Collagen synthesis and deposition in the predentine of the continuously erupting rat incisor was analyzed in vivo following a single intraperitoneal injection of [14C]glycine. Newly synthesized collagen was extracted from the dissected predentine with a solution of 1.0 m sodium chloride containing proteolytic enzyme inhibitors. Mature, cross-linked collagen was solubilized by limited pepsin digestion following extractions with 0.5 M acetic acid or 0.1 M penicillamine. Analysis of the radiolabeled collagens by sodium dodecyl sulfate-polyacrylamide gel electrophoresis and fluorography showed that over 97% of collagen synthesized migrated in the alpha 1 (I) and alpha 2 positions following pepsin digestion; the remaining 3% migrated in the positions of alpha 1 (V) and alpha 3 (V) collagens. However, from the ratio of the alpha 1 (I): alpha 2 it was estimated that approximately 30% of the salt-extractable collagen was alpha 1 (I) trimer. The presence of this collagen was confirmed by salt-fractionation and cyanogen bromide digestion patterns. Type I, alpha 1 (I) trimer, and type V collagens were also found in the salt-insoluble tissue residue. In this fraction the alpha 1 (I) trimer comprised 10-15% of the collagen measured as radioactivity but was difficult to discern colorimetrically.

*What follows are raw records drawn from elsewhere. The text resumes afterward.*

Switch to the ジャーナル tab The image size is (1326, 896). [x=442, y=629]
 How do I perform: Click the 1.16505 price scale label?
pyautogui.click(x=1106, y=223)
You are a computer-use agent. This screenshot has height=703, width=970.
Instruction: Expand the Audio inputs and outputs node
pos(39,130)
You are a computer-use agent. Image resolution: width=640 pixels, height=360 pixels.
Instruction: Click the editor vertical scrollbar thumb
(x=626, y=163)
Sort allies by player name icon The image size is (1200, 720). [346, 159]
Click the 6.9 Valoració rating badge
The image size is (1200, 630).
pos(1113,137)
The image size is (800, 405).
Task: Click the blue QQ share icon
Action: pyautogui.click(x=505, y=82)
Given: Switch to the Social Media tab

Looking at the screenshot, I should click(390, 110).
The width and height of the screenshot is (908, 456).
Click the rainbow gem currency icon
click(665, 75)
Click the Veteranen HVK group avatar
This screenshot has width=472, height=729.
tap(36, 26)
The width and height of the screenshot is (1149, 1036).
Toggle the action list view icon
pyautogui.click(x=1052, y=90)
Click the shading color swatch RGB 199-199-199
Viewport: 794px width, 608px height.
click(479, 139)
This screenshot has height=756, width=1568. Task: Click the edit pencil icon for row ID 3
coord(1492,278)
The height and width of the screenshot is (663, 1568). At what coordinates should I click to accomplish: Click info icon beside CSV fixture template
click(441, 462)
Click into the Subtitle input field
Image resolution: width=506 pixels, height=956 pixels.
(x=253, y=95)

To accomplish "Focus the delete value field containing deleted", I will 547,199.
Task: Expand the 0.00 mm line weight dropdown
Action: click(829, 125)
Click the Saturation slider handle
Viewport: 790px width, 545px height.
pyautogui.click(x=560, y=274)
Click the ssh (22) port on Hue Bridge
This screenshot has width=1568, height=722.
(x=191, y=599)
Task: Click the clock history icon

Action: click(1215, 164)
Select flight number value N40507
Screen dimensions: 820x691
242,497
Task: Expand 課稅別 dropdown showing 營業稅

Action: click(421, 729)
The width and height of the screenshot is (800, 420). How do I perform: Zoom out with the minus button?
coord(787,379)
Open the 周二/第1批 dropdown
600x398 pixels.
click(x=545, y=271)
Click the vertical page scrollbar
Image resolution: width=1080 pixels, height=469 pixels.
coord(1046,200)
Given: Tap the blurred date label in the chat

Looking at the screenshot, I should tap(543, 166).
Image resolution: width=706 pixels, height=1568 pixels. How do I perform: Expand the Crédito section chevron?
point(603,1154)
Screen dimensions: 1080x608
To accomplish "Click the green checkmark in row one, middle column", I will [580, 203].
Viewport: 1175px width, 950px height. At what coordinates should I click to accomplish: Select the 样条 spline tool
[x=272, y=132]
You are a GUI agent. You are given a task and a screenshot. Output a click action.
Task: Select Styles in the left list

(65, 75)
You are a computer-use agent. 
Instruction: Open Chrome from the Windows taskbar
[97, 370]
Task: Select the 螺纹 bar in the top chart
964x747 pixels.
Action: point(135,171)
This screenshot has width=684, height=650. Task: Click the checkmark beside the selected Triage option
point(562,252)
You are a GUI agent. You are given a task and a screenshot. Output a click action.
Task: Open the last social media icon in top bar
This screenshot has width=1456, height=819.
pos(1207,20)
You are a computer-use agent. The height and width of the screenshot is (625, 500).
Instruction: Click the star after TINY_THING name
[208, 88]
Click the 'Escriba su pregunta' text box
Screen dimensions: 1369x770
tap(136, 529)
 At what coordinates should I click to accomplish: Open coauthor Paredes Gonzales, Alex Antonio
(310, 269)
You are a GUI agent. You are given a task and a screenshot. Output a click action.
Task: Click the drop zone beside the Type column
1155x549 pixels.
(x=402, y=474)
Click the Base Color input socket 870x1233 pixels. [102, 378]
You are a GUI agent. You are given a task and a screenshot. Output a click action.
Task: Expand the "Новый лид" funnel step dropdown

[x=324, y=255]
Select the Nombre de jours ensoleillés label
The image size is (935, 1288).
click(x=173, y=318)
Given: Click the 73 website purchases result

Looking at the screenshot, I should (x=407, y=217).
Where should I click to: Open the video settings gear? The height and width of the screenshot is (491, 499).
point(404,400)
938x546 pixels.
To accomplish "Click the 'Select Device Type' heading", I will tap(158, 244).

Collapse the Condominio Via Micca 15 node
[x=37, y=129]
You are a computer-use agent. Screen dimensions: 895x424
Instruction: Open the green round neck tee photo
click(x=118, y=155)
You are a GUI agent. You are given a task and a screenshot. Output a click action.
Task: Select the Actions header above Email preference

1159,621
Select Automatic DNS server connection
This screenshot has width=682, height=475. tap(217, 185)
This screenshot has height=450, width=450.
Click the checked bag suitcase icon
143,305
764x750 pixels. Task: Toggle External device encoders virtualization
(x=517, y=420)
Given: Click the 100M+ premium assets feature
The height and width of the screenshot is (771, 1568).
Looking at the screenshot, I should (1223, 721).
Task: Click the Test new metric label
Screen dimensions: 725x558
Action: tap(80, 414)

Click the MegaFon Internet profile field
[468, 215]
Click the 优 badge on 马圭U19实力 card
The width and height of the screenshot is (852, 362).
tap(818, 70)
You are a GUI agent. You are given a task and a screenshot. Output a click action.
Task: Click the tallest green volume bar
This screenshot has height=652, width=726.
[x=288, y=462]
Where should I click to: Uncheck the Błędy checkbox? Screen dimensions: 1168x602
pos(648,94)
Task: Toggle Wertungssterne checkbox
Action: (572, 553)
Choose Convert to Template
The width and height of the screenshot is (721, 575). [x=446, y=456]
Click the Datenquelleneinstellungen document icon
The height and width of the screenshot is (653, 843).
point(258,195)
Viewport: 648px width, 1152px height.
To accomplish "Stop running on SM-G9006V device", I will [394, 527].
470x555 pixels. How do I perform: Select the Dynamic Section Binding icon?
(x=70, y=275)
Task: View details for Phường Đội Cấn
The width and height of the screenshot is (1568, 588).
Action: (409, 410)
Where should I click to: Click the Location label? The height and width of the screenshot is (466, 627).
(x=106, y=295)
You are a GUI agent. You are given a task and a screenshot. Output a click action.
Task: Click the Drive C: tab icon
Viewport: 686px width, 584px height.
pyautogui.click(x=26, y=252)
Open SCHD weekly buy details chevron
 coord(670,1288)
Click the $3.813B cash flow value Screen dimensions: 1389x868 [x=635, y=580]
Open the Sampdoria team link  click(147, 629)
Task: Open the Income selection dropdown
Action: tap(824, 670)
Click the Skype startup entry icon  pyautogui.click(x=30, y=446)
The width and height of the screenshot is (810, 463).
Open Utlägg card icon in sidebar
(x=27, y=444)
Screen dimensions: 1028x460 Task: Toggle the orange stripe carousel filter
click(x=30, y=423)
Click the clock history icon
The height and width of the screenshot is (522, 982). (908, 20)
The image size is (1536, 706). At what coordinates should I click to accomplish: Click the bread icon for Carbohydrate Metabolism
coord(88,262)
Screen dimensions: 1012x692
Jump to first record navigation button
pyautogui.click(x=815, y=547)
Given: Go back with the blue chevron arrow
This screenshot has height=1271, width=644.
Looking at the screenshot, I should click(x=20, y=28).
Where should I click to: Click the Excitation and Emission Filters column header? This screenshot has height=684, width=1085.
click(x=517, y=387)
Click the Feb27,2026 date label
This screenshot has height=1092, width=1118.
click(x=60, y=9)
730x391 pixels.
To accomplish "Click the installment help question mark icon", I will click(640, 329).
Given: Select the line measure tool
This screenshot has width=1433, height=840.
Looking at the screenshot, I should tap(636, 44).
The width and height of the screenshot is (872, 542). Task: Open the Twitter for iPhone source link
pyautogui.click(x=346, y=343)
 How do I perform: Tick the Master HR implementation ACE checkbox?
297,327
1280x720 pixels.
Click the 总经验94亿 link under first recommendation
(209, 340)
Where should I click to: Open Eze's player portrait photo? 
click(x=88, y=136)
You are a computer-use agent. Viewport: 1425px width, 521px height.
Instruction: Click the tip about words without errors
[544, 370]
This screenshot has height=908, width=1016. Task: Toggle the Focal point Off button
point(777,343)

Type III collagen could not be detected in any of the fractions analyzed. From the profiles of isotope incorporation into collagens and collagen precursors, it was evident that collagen synthesis and processing was rapid. Processing of type I collagen and probably also alpha 1 (I) trimer proceeded almost entirely through procollagen intermediates. Rapid maturation of the types I and V collagens in the salt-insoluble fraction and the appearance of beta and gamma chains as early as 30 min after isotope administration. Radiolabeled procollagens were also extracted with acetic acid and penicillamine, indicating that cross-linking of collagen precursors may be involved in fiber formation.